Comcast is adamant about merging with Time Warner Cable and claiming that nothing can go wrong and that competition will not be harmed, but even as it tries to convince regulators about this, the company doesn’t play fair.
CenturyLink, a local provider of high speed Internet, phone and TV services, is accusing Comcast of trying to prevent competing companies to enter cities and towns where it operates. The ISP says Comcast has made it difficult for them to obtain reasonable franchise agreements from local authorities.
In a filing with the Federal Communications Commission (FCC), CenturyLink doesn’t just slam Comcast for its efforts to kill off competition, but it also protests the idea of the merger with TWC. At the very least, if the acquisition isn’t stopped, the company believes some conditions preventing Comcast from using its market power to harm competitors should be included in the deal.
The entire system is faulty, however, because competition is not real when it comes to ISPs in the US. That’s because newcomers are more or less eliminated before they even have a chance to try to lure customers out of other networks.
The fact that it’s not viable to build an infrastructure without knowing if you’re going to have any customers is why providers don’t even bother trying to compete with each other in various cities. Network operators aren’t required to lease their infrastructure to smaller companies, so they never stand a chance.

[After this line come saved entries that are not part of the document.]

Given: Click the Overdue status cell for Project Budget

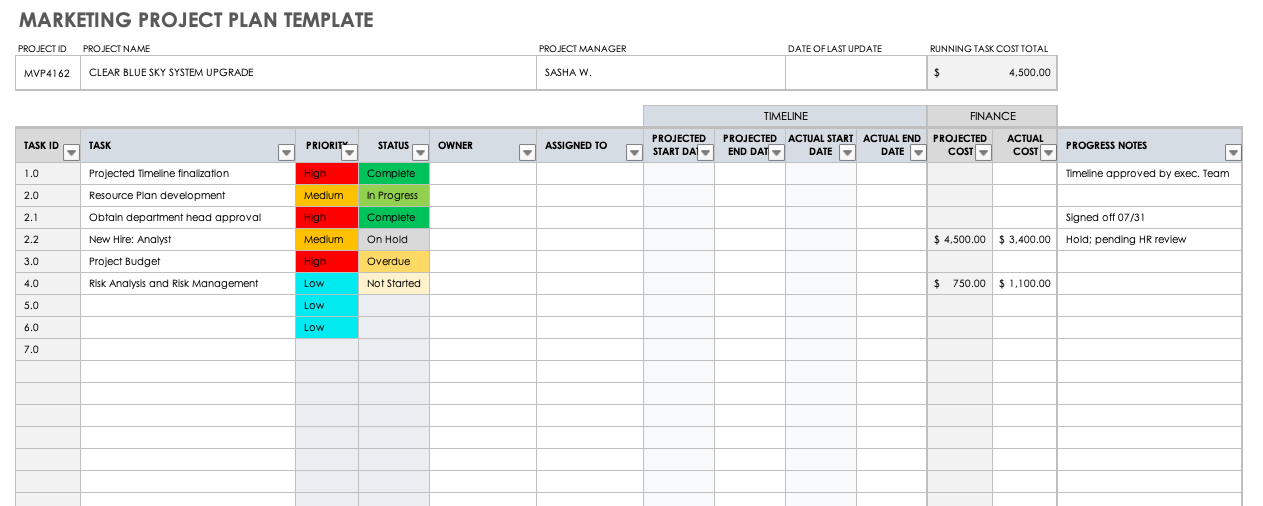Looking at the screenshot, I should tap(393, 262).
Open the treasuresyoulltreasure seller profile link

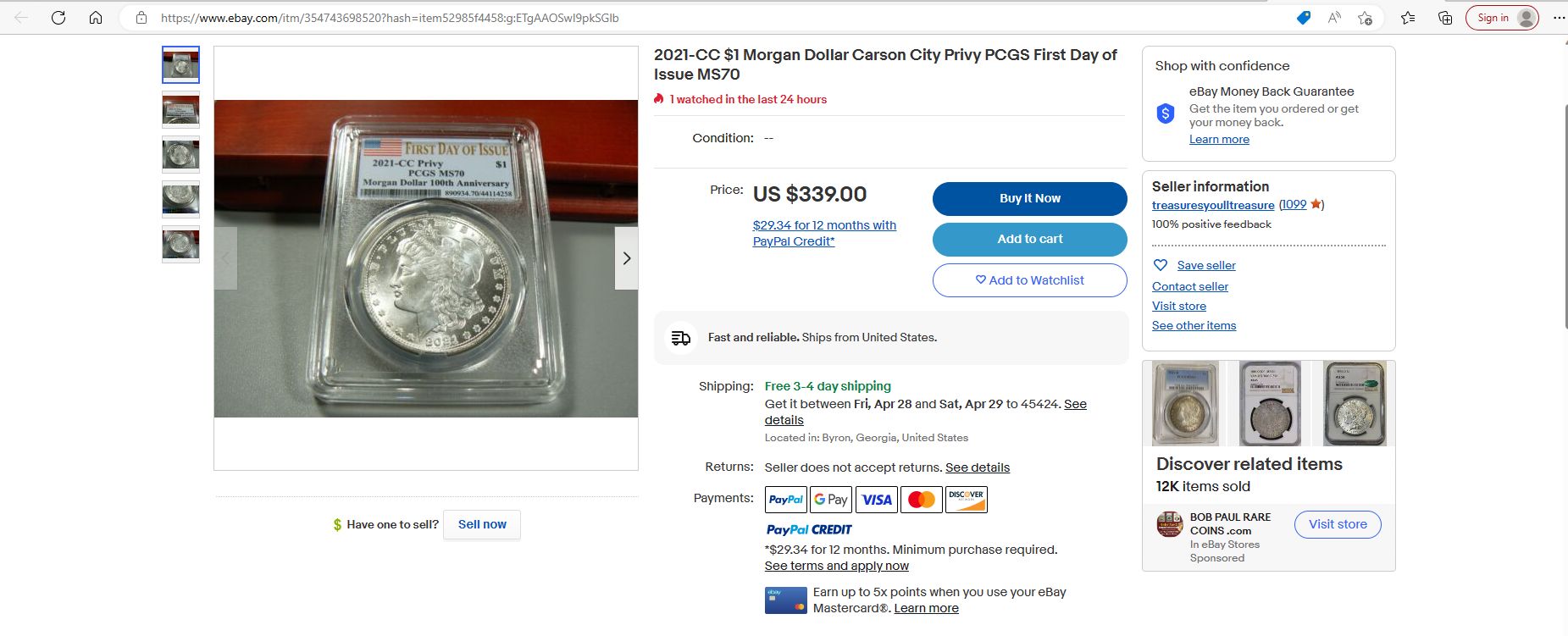(x=1212, y=205)
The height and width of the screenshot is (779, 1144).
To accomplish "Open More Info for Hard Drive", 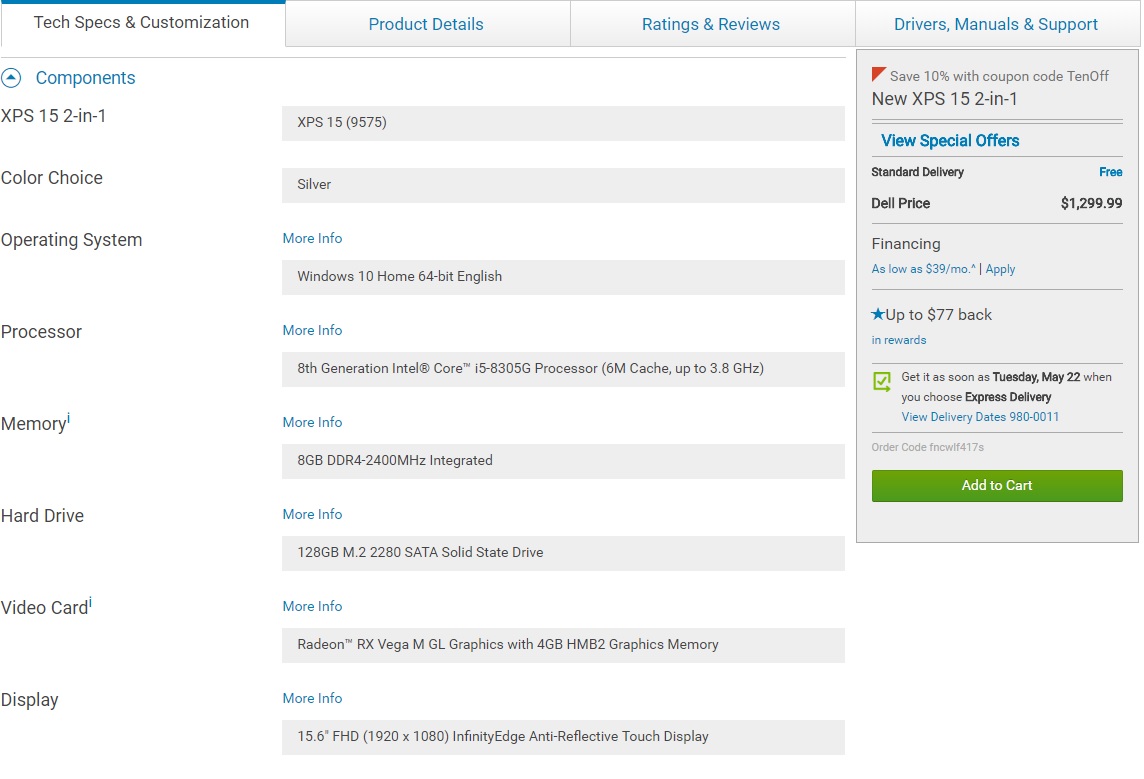I will [x=312, y=514].
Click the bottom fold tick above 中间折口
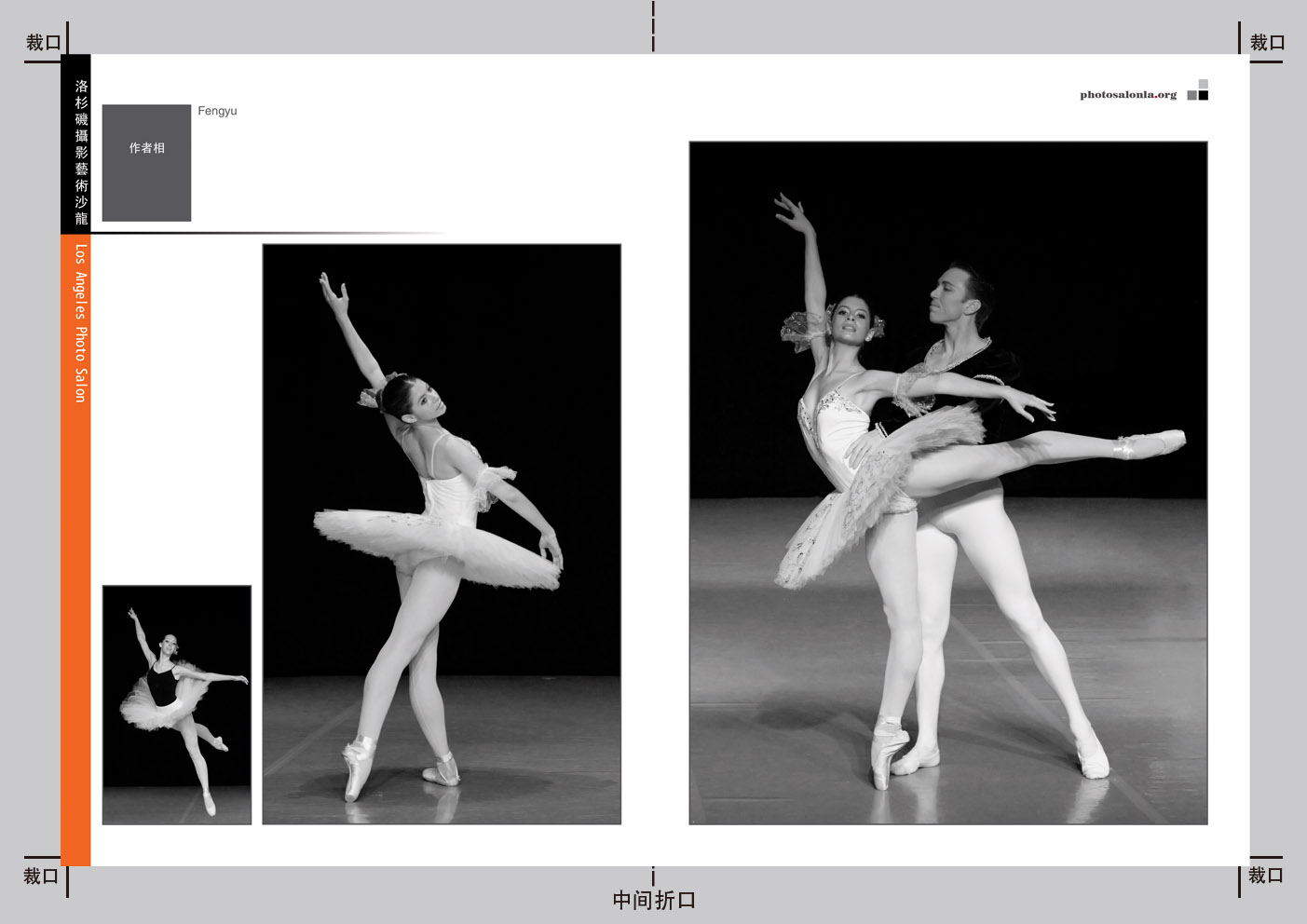Image resolution: width=1307 pixels, height=924 pixels. coord(653,876)
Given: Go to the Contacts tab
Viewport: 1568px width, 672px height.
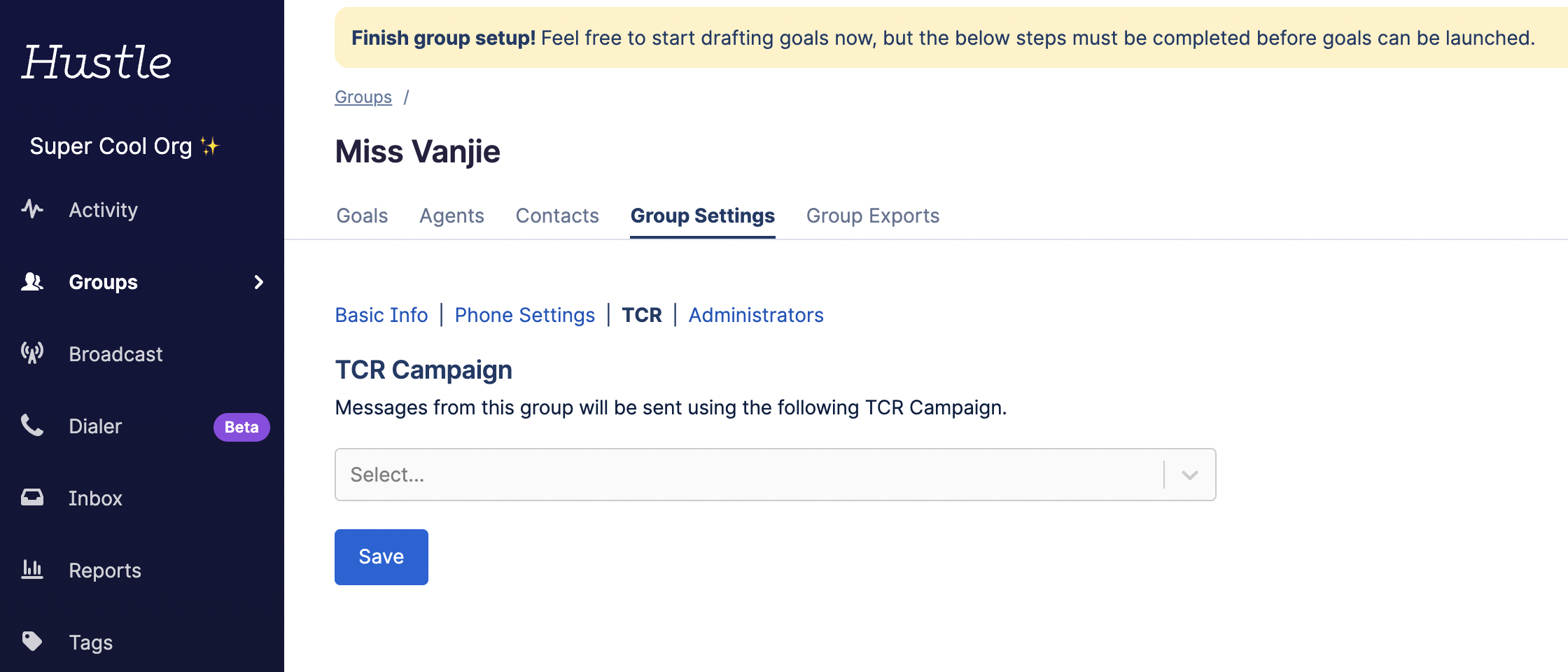Looking at the screenshot, I should point(557,216).
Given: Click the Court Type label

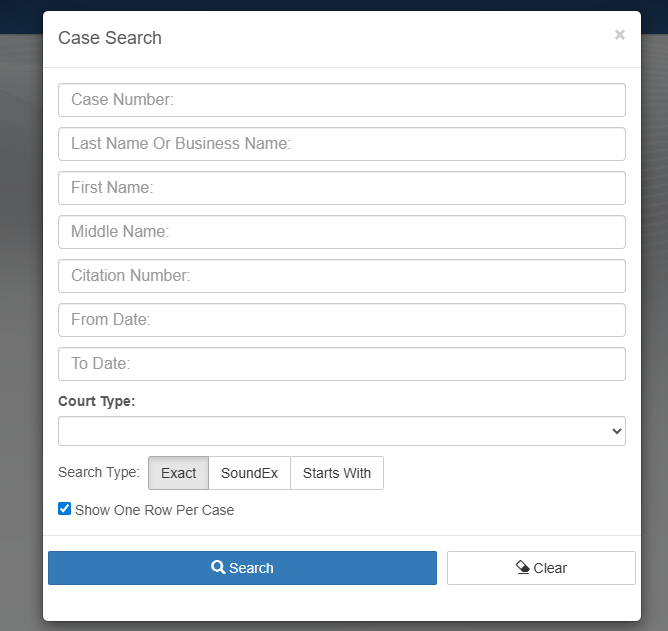Looking at the screenshot, I should tap(96, 401).
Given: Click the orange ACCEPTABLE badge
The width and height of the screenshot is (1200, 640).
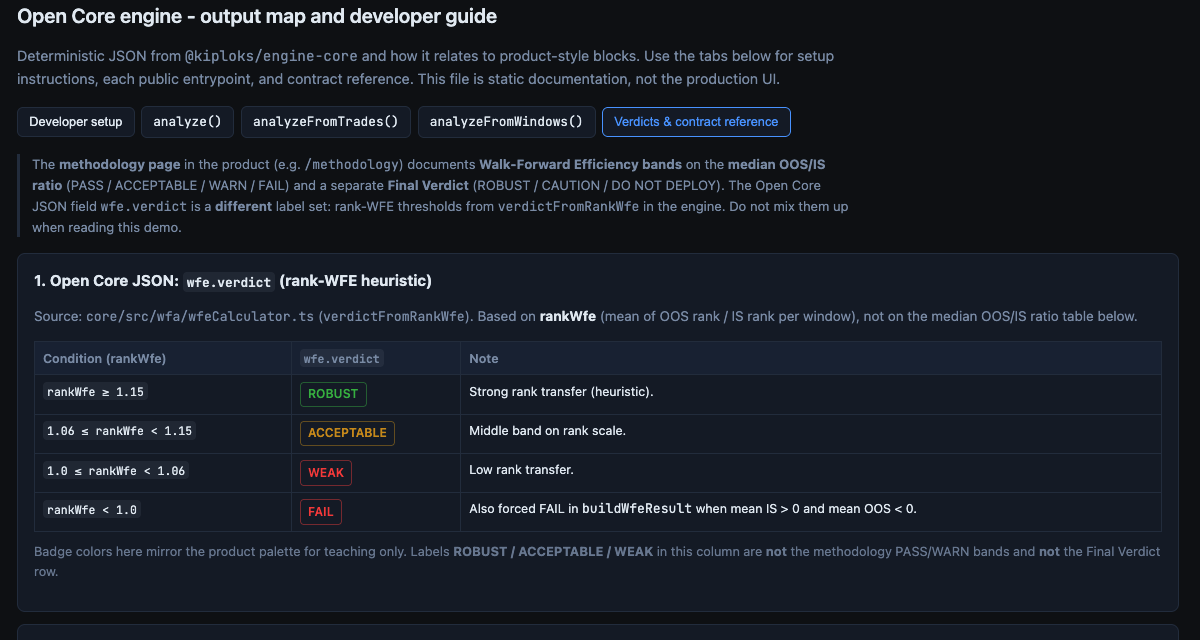Looking at the screenshot, I should (347, 433).
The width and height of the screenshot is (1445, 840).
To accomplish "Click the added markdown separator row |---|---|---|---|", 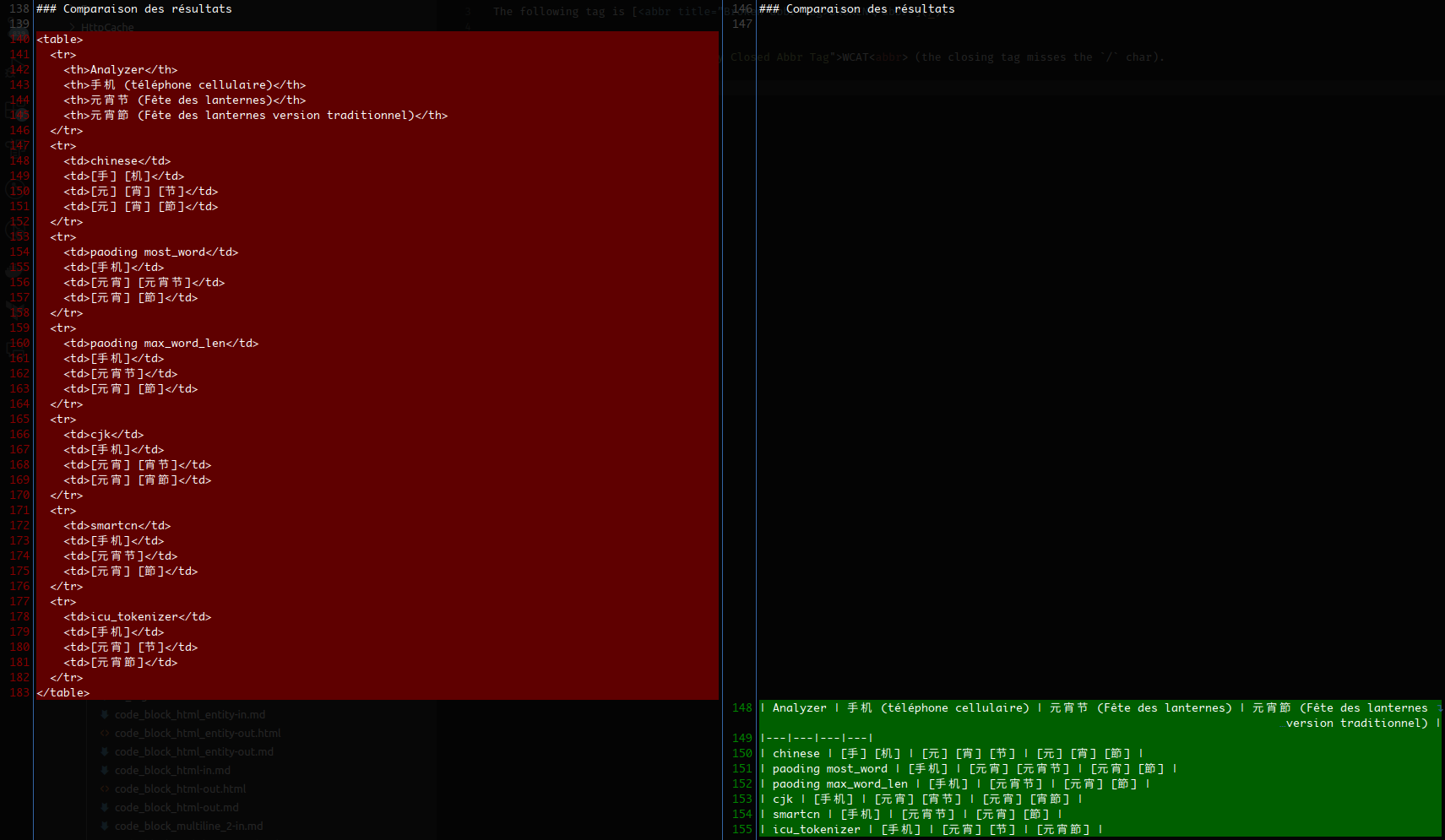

One of the arguments brought by Comcast in favor of its merger with Time Warner Cable is the fact that the two don’t really compete against each other, for residential or business subscribers. Basically, the two giants that have a combined 33 million Internet customers, have divided territories between themselves.
This doesn’t just hurt smaller companies, but it also hurts competition because customers have no other option that to carry on with the same provider because there’s nowhere to run.
“Comcast has been uniquely and extraordinarily aggressive in seeking to delay CenturyLink’s entry into new markets. For example, in the Denver metropolitan area, where CenturyLink is currently pursuing local video franchises, Comcast appears to be sending a similar letter to each local franchising authority from which CenturyLink is seeking a franchise or potentially might be seeking a franchise providing Comcast’s ‘concerns’ regarding CenturyLink’s entry into the video market,” CenturyLink tells the FCC.
“The ‘concerns’ that Comcast has raised, while couched in terms of ‘fair competition,’ are in reality an effort to have the LFA [local franchising authority] impose such onerous and unreasonable buildout requirements that the new entrant will not be able to obtain a franchise agreement that will support a feasible business plan.”
For its part, Comcast says it’s not trying to bury CenturyLink, but rather to look out for poor people, claiming that the companies trying to enter various cities need to build the entire network and not be available only to a small area.